*REQUIREMENT*. For every record beneath this instruction, give an exact repetition, omitting images.

*MATERIAL SUPPLIED*.
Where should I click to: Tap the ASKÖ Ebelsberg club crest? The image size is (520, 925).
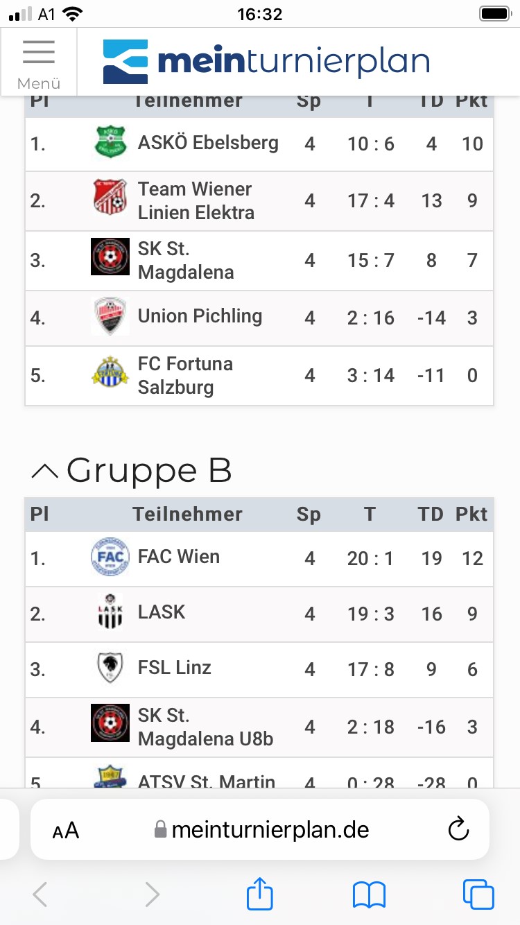pyautogui.click(x=110, y=142)
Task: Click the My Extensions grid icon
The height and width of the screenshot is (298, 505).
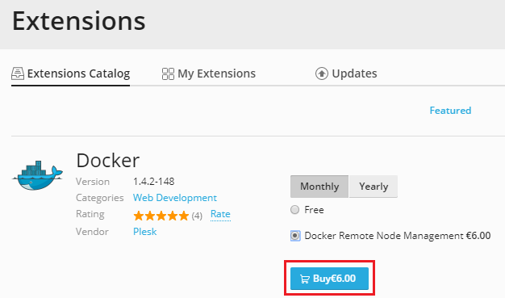Action: (x=168, y=73)
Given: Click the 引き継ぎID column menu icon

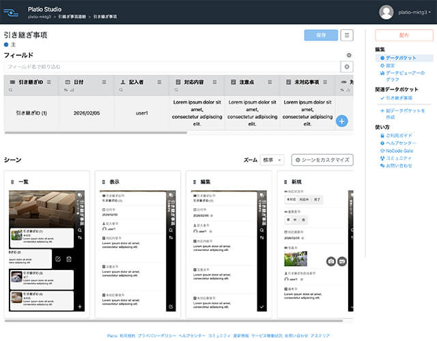Looking at the screenshot, I should coord(49,81).
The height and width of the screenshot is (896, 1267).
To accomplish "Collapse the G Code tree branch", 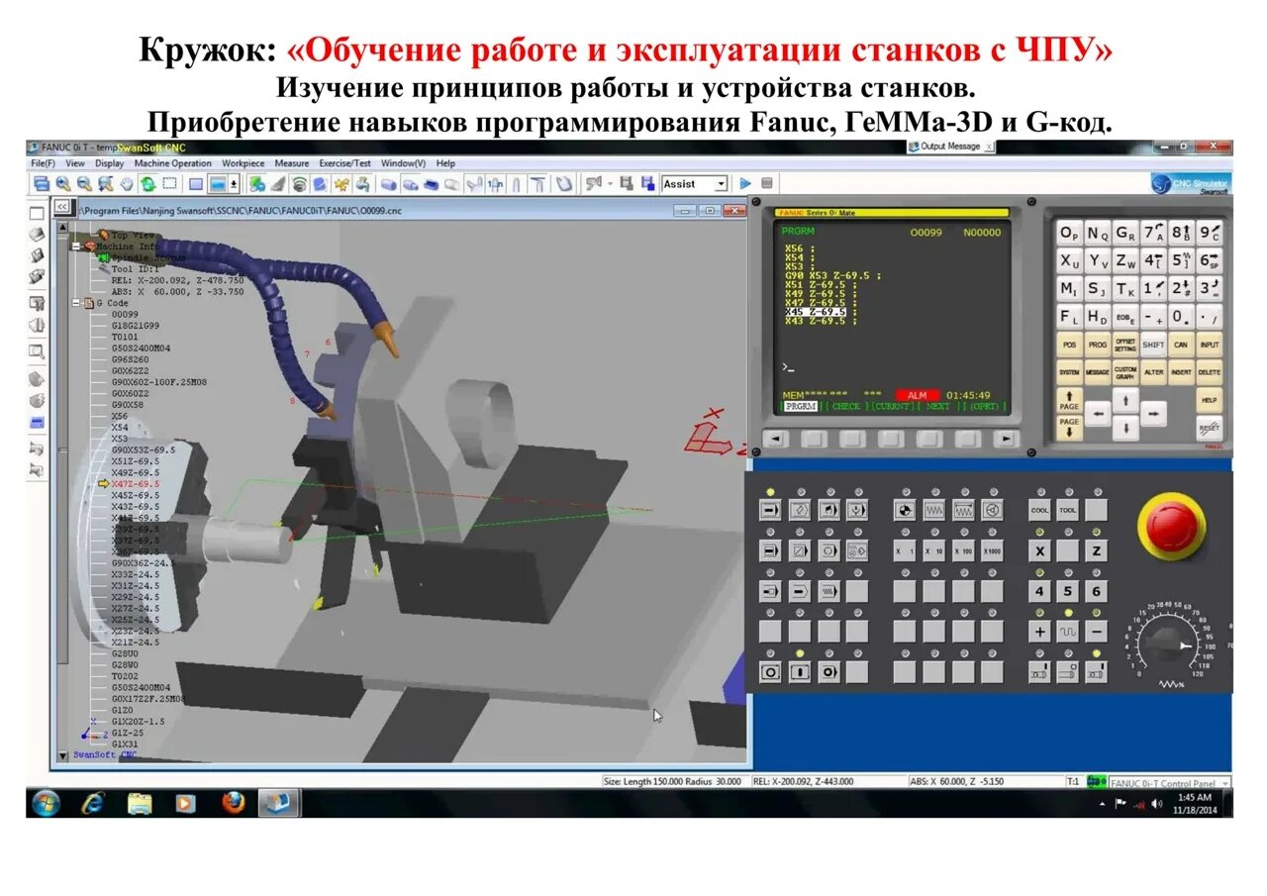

*EXERCISE SOLUTION*.
Where should I click to: Tap the ASKÖ Ebelsberg club crest? The image size is (520, 925).
pyautogui.click(x=110, y=142)
Task: Click the My Extensions grid icon
The height and width of the screenshot is (298, 505).
Action: (x=168, y=73)
Given: Click the 引き継ぎID column menu icon

Looking at the screenshot, I should coord(49,81).
The height and width of the screenshot is (896, 1267).
To accomplish "Collapse the G Code tree branch", 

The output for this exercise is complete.